The {\sl trailer} is an arbitrary piece of text that is inserted at
the end of the generated matcher. This is typically segments of
program that will perform the semantic actions.

\figureRef{f:ex_spec} show a sample specification taken from
\cite{fraser-hanson-proebsting-92}. The {\tt \%termprefix}, and {\tt
\%ruleprefix} are explained in subsequent sections.

		\section{Interface between the matcher and the program}

	\subsection{structure BurmOps}

The \cd{structure BurmOps} declares a type \cd{ops} that enumerates
the operators or functions symbols specified in {\tt \%term}
declarations of the specification. The matcher cannot extract the
operator from the user supplied tree, or establish a correspondence
between nodes in the tree and operators in the specification.

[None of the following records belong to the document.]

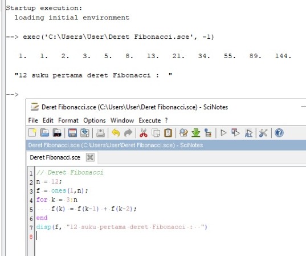Run the script with the Execute play icon
The image size is (306, 256).
[223, 133]
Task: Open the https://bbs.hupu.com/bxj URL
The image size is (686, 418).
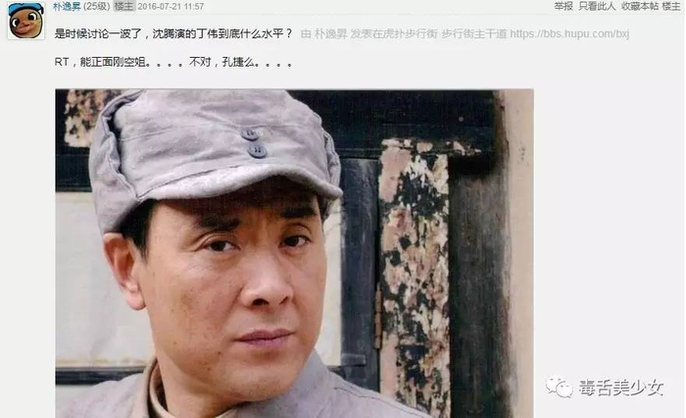Action: [569, 33]
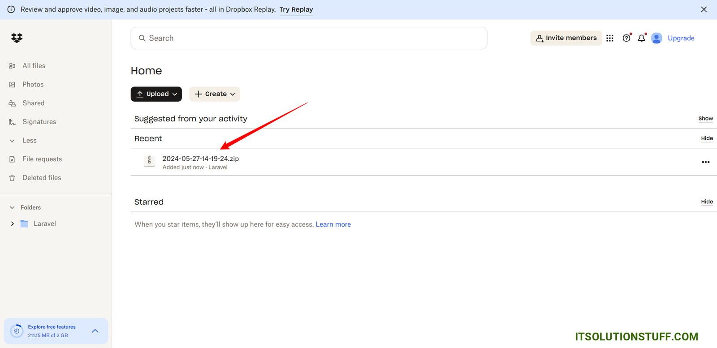
Task: Hide the Starred section
Action: (x=707, y=202)
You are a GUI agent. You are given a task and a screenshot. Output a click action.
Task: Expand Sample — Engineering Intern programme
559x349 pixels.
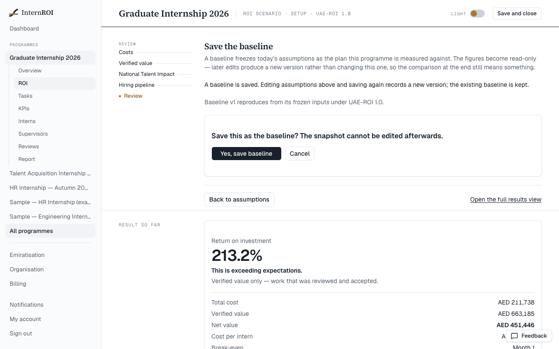coord(50,216)
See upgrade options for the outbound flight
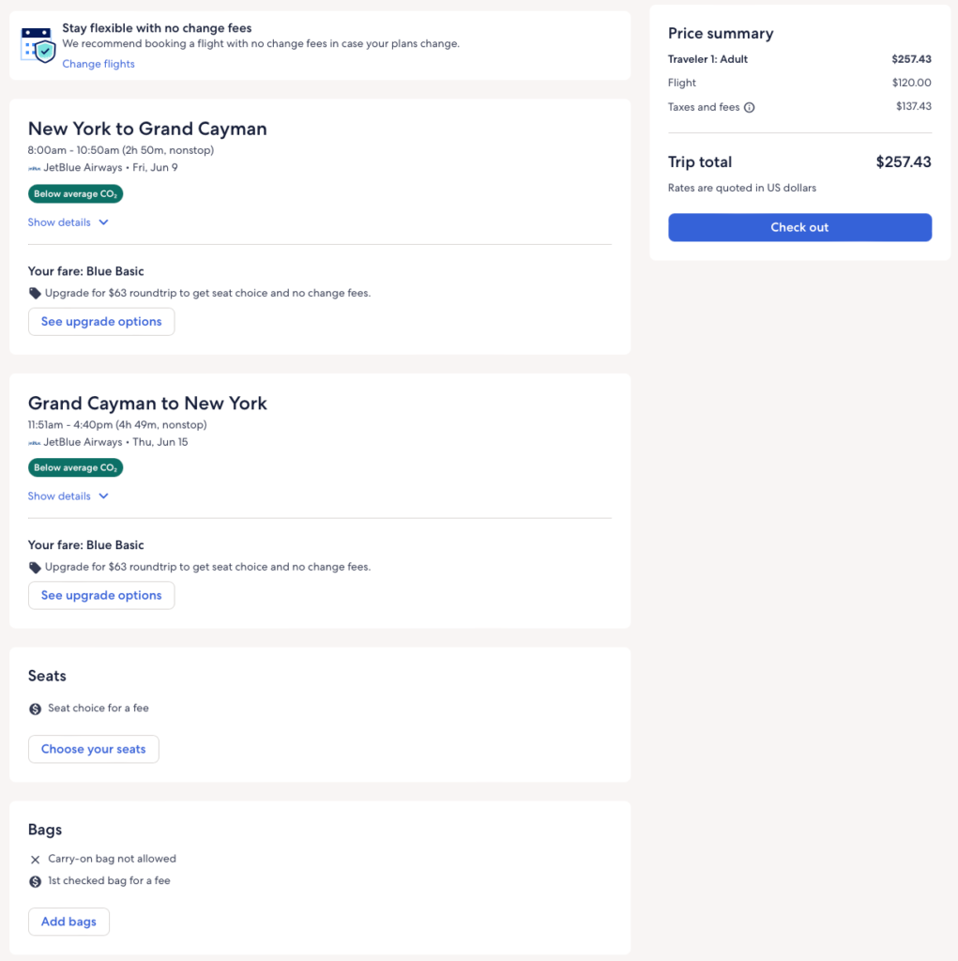 point(101,322)
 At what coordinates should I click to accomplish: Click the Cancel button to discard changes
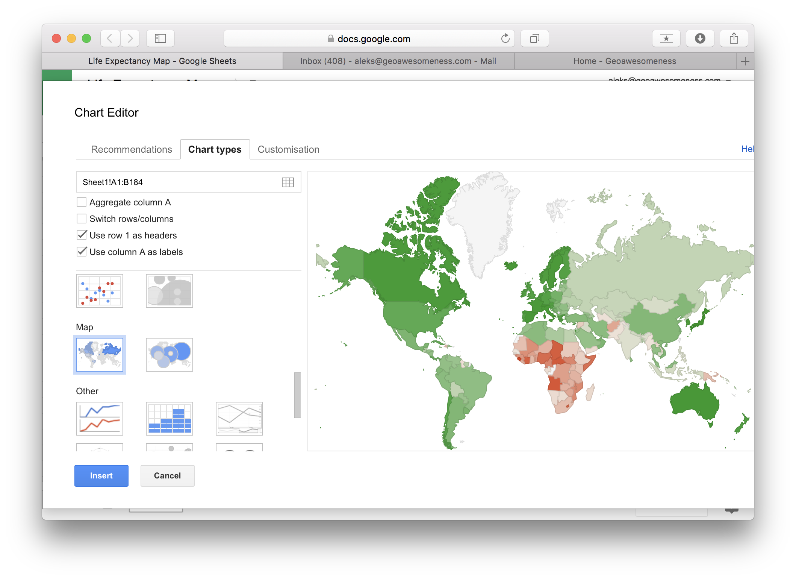pos(168,475)
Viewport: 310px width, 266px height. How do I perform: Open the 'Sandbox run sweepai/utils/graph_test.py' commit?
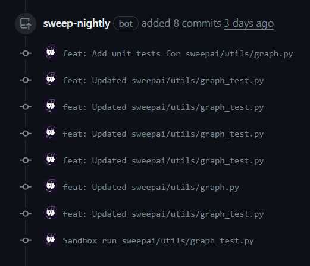[x=158, y=241]
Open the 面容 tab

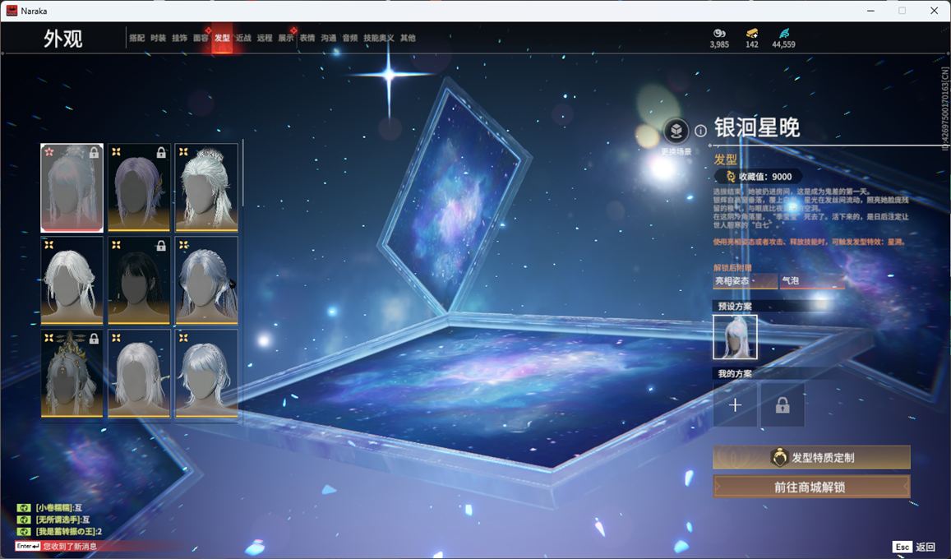coord(201,38)
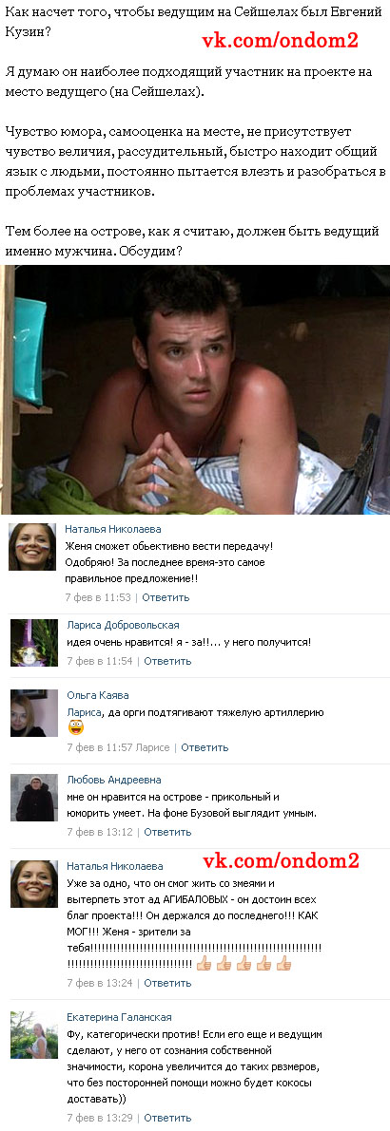Click the laughing smiley emoji in Ольга's comment
This screenshot has height=1131, width=390.
pyautogui.click(x=76, y=727)
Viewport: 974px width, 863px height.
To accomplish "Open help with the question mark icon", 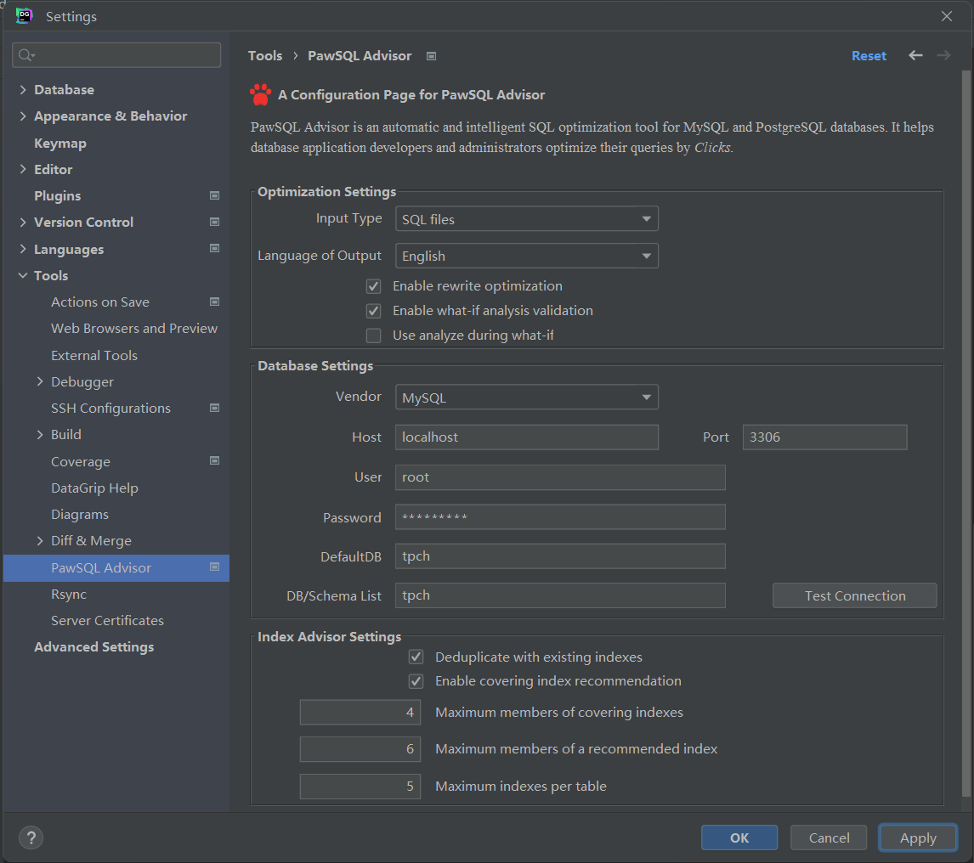I will (x=31, y=838).
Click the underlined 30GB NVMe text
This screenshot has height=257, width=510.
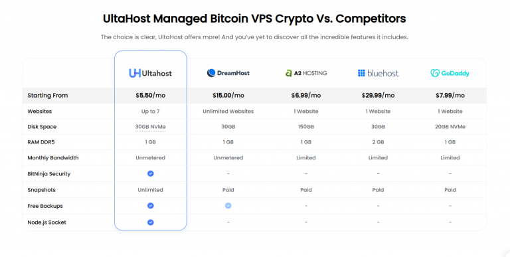click(x=150, y=127)
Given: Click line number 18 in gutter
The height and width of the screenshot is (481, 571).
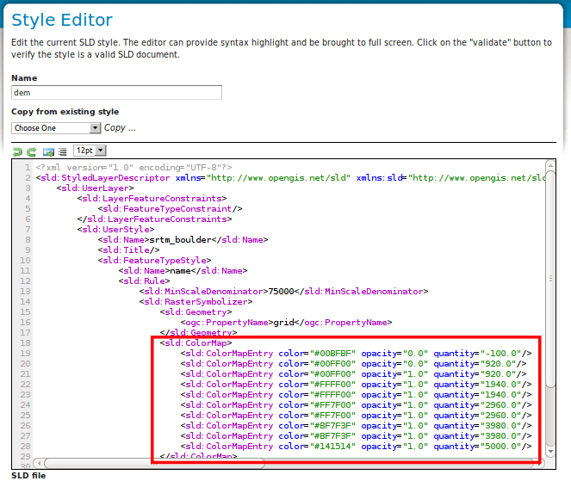Looking at the screenshot, I should pos(25,342).
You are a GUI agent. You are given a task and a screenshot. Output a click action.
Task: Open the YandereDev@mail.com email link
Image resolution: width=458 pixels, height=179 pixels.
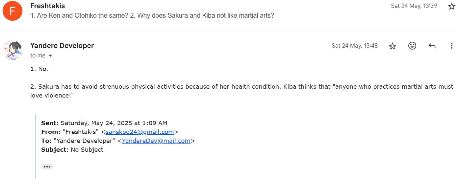(156, 141)
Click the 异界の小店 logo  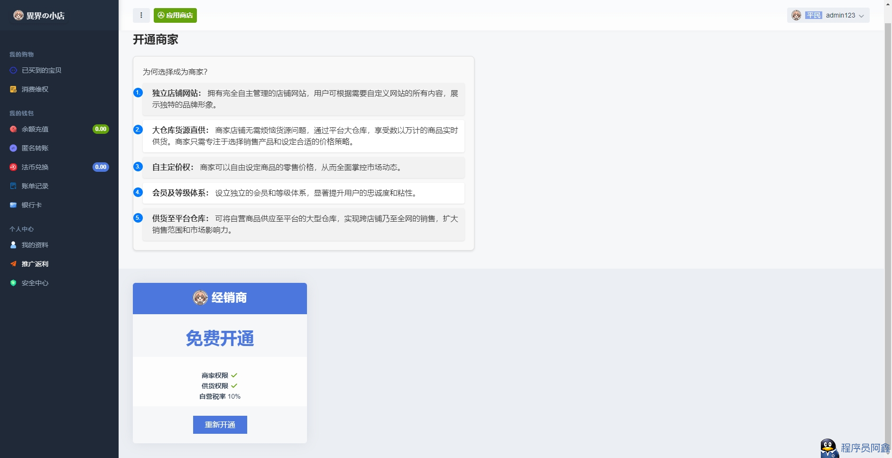pyautogui.click(x=39, y=16)
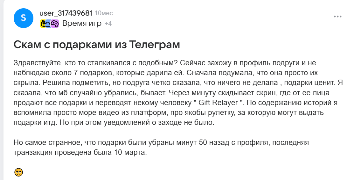The height and width of the screenshot is (180, 347).
Task: Click the purple gamepad community icon
Action: point(55,24)
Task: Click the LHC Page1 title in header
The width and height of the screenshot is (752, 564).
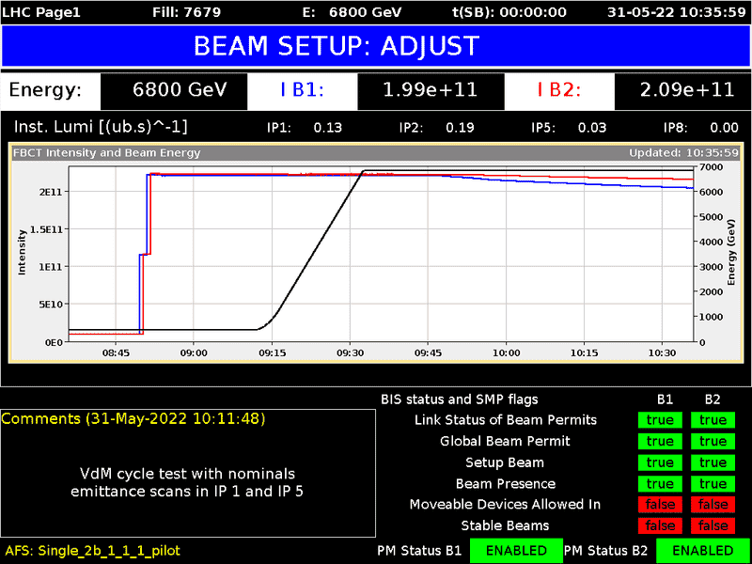Action: (x=40, y=11)
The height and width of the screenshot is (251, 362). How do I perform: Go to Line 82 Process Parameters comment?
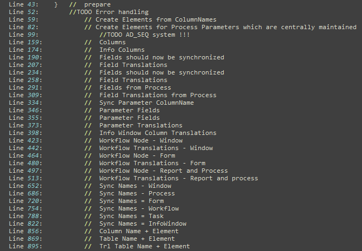click(183, 27)
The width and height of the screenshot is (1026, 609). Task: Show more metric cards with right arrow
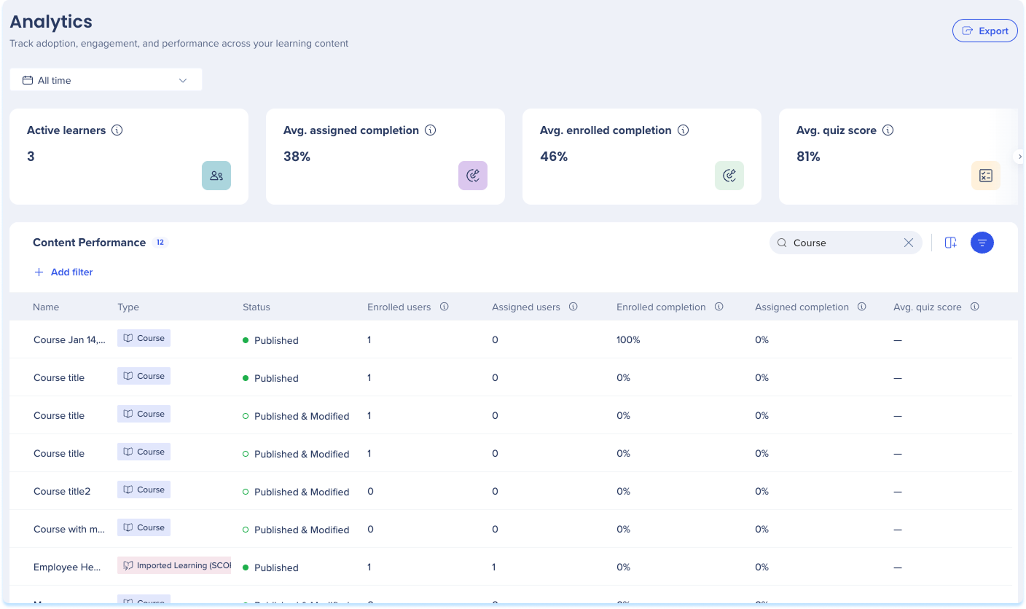(x=1019, y=156)
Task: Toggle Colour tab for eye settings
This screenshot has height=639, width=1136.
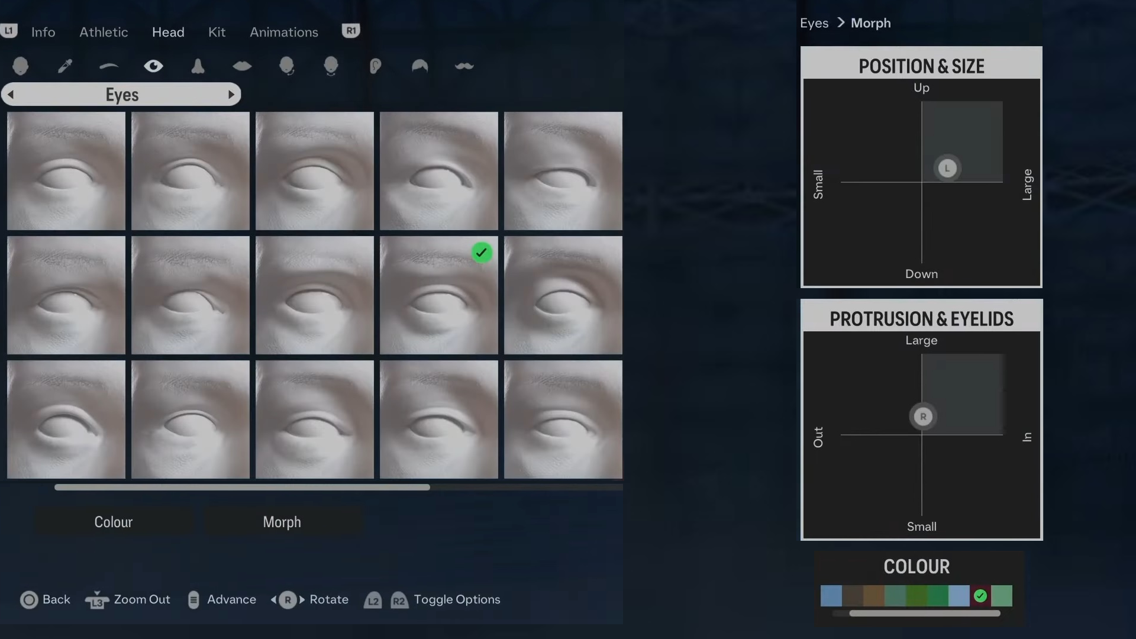Action: 113,522
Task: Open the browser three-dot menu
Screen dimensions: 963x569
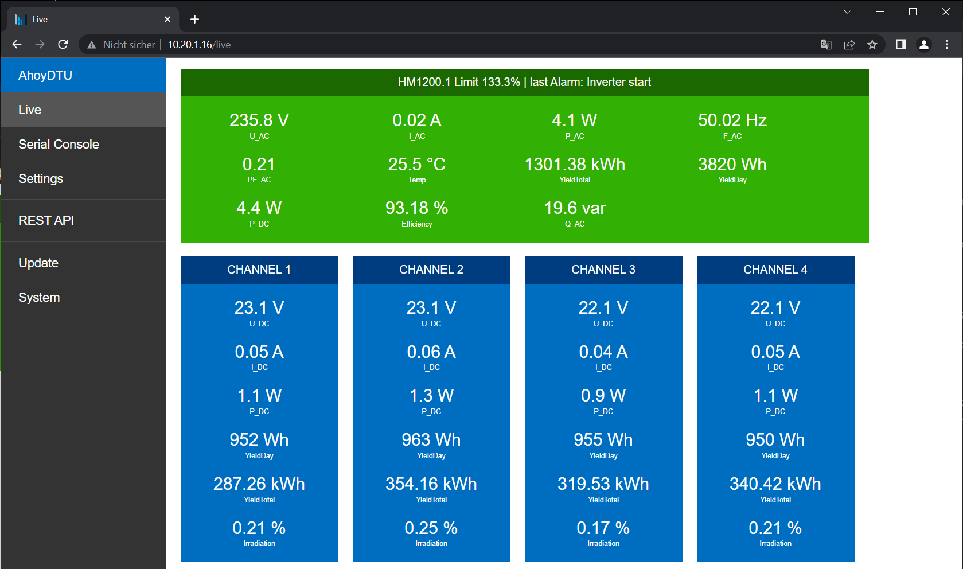Action: coord(946,45)
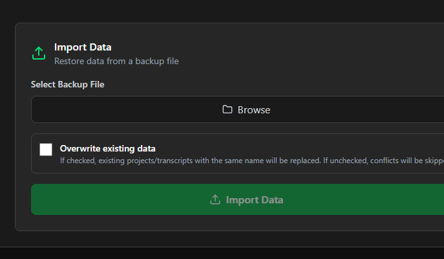Click the 'Import Data' text on the green button
Viewport: 444px width, 259px height.
[x=254, y=199]
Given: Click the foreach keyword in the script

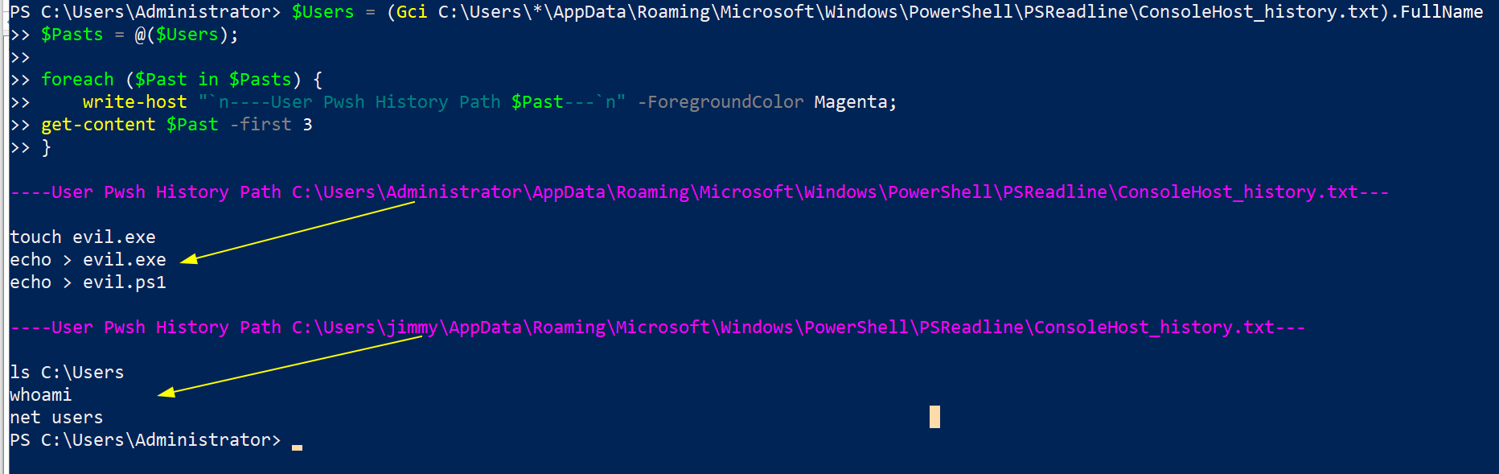Looking at the screenshot, I should pyautogui.click(x=77, y=80).
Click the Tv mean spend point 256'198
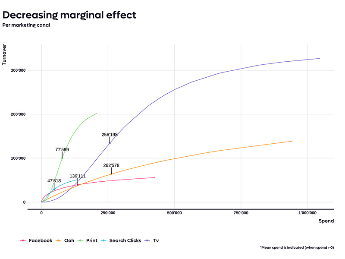The width and height of the screenshot is (345, 259). click(x=110, y=143)
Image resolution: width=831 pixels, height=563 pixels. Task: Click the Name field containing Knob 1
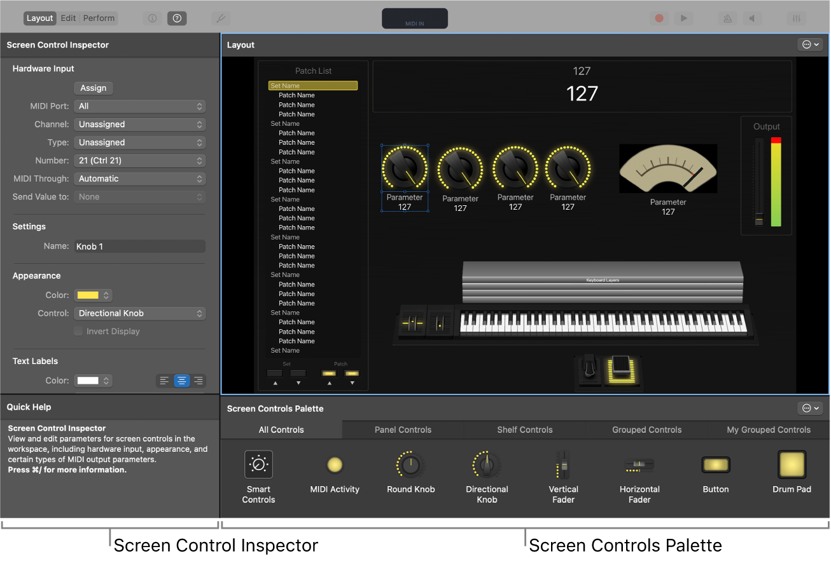pos(139,246)
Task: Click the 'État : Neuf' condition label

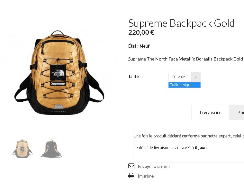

In the example above (\figureRef{f:ex_spec}), the user may have
defined the tree to be:
    datatype tree = ...
                  | CNSTI of int
The data constructor \cd{CNSTI} is of arity 1, whereas, in the
specification it is used with arity 0.

For the example, the generated structure would be:

    structure BurmOps = struct
      datatype ops = 
         | T_ADDI   
         | T_CVCI 
         | T_INDIRC
         | T_I0I   
         | T_ADDRLP 
         | T_CNSTI

The {\tt \%termprefix}, if specified, is used to prepend the {\sl
termprefix} to each operator. If the optional {\sl {\tt =}opname} is
specified with the operator, then {\sl opname} is used in the
datatype \cd{ops} instead of the operator.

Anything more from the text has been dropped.